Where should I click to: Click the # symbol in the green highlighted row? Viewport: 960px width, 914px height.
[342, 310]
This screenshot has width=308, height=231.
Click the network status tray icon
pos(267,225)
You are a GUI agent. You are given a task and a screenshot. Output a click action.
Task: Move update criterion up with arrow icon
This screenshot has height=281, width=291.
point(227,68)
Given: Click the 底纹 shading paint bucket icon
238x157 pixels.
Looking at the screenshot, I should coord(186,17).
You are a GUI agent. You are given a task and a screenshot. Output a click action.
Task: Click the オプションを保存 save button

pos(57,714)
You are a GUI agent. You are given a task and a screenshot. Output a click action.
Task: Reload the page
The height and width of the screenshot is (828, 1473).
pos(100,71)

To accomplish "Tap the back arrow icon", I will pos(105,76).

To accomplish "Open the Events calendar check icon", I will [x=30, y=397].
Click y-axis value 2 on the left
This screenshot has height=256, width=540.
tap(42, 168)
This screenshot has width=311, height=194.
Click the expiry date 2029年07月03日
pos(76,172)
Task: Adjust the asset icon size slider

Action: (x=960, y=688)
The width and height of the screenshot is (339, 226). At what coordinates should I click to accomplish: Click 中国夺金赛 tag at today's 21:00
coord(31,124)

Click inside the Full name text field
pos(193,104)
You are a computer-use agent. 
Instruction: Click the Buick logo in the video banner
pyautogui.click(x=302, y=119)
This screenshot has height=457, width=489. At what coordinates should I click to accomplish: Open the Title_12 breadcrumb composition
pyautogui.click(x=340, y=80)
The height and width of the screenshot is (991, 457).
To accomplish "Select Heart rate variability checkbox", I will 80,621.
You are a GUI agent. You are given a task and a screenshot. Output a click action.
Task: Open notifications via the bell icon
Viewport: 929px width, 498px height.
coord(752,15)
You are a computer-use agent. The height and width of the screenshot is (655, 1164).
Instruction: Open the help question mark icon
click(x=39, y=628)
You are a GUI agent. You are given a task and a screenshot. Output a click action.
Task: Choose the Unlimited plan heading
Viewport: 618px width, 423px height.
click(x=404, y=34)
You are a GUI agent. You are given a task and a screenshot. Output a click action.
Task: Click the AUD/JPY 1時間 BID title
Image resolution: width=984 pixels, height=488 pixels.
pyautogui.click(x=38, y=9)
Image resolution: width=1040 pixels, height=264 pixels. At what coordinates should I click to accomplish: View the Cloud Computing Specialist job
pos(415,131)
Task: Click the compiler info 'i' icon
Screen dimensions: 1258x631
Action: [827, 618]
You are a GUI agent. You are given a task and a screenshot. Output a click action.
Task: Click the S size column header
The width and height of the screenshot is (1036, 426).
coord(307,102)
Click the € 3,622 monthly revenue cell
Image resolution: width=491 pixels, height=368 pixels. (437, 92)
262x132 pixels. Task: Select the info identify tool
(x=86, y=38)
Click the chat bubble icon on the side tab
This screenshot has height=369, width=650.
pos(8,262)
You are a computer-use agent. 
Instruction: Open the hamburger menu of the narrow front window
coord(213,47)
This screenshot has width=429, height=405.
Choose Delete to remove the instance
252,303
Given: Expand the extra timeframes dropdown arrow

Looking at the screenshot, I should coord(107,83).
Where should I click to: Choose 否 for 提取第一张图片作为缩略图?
------------------------
Instructions for the task
For this exercise, output the records in full, exactly.

Solved problem
Where should I click to: Click the # symbol in the green highlighted row? Viewport: 960px width, 914px height.
[342, 310]
This screenshot has width=308, height=231.
Click the network status tray icon
pos(267,225)
You are a GUI agent. You are given a task and a screenshot. Output a click action.
Task: Move update criterion up with arrow icon
This screenshot has height=281, width=291.
point(227,68)
Given: Click the 底纹 shading paint bucket icon
238x157 pixels.
Looking at the screenshot, I should coord(186,17).
You are a GUI agent. You are given a task and a screenshot. Output a click action.
Task: Click the オプションを保存 save button

pos(57,714)
You are a GUI agent. You are given a task and a screenshot. Output a click action.
Task: Reload the page
The height and width of the screenshot is (828, 1473).
pos(100,71)

To accomplish "Tap the back arrow icon", I will pos(105,76).

To accomplish "Open the Events calendar check icon", I will [x=30, y=397].
Click y-axis value 2 on the left
This screenshot has height=256, width=540.
tap(42, 168)
This screenshot has width=311, height=194.
Click the expiry date 2029年07月03日
pos(76,172)
Task: Adjust the asset icon size slider

Action: (x=960, y=688)
The width and height of the screenshot is (339, 226). At what coordinates should I click to accomplish: Click 中国夺金赛 tag at today's 21:00
coord(31,124)

Click inside the Full name text field
pos(193,104)
You are a computer-use agent. 
Instruction: Click the Buick logo in the video banner
pyautogui.click(x=302, y=119)
This screenshot has height=457, width=489. At what coordinates should I click to accomplish: Open the Title_12 breadcrumb composition
pyautogui.click(x=340, y=80)
The height and width of the screenshot is (991, 457).
To accomplish "Select Heart rate variability checkbox", I will 80,621.
You are a GUI agent. You are given a task and a screenshot. Output a click action.
Task: Open notifications via the bell icon
Viewport: 929px width, 498px height.
coord(752,15)
You are a computer-use agent. The height and width of the screenshot is (655, 1164).
Instruction: Open the help question mark icon
click(x=39, y=628)
You are a GUI agent. You are given a task and a screenshot. Output a click action.
Task: Choose the Unlimited plan heading
Viewport: 618px width, 423px height.
click(x=404, y=34)
You are a GUI agent. You are given a task and a screenshot. Output a click action.
Task: Click the AUD/JPY 1時間 BID title
Image resolution: width=984 pixels, height=488 pixels.
pyautogui.click(x=38, y=9)
Image resolution: width=1040 pixels, height=264 pixels. At what coordinates should I click to accomplish: View the Cloud Computing Specialist job
pos(415,131)
Task: Click the compiler info 'i' icon
Screen dimensions: 1258x631
Action: [827, 618]
You are a GUI agent. You are given a task and a screenshot. Output a click action.
Task: Click the S size column header
The width and height of the screenshot is (1036, 426).
coord(307,102)
Click the € 3,622 monthly revenue cell
Image resolution: width=491 pixels, height=368 pixels. (437, 92)
262x132 pixels. Task: Select the info identify tool
(x=86, y=38)
Click the chat bubble icon on the side tab
This screenshot has height=369, width=650.
pos(8,262)
You are a computer-use agent. 
Instruction: Open the hamburger menu of the narrow front window
coord(213,47)
This screenshot has width=429, height=405.
Choose Delete to remove the instance
252,303
Given: Expand the extra timeframes dropdown arrow

Looking at the screenshot, I should coord(107,83).
Where should I click to: Choose 否 for 提取第一张图片作为缩略图?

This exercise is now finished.